Reproduce the lines from the line with "Given: Switch to the seventh carousel dot" to the line with "coord(35,204)", substituting "slider dot" for "carousel dot" and leaving everything else unchanged.

___ RECORDS TO PROCESS ___

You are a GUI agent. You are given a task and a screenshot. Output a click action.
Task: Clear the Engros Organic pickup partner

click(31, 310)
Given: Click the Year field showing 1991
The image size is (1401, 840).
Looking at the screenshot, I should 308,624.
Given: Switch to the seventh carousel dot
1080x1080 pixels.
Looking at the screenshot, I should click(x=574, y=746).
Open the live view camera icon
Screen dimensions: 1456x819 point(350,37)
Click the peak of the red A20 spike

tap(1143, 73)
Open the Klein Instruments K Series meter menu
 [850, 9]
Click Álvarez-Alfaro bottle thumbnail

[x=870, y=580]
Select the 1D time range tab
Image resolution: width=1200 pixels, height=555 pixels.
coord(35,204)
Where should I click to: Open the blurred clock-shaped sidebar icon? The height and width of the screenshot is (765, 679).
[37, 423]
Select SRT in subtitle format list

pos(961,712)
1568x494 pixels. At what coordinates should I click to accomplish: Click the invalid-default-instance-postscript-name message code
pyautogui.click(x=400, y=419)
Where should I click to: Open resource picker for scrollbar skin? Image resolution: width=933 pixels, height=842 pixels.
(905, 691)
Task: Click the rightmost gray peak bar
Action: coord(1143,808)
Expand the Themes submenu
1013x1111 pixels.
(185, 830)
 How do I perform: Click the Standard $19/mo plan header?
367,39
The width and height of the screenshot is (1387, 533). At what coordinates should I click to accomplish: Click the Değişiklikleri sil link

___

SOLUTION FOR THIS TASK:
Given: Switch to the seventh slider dot
1080x1080 pixels.
Looking at the screenshot, I should click(x=574, y=746).
Open the live view camera icon
Screen dimensions: 1456x819 point(350,37)
Click the peak of the red A20 spike

tap(1143, 73)
Open the Klein Instruments K Series meter menu
 [850, 9]
Click Álvarez-Alfaro bottle thumbnail

[x=870, y=580]
Select the 1D time range tab
Image resolution: width=1200 pixels, height=555 pixels.
coord(35,204)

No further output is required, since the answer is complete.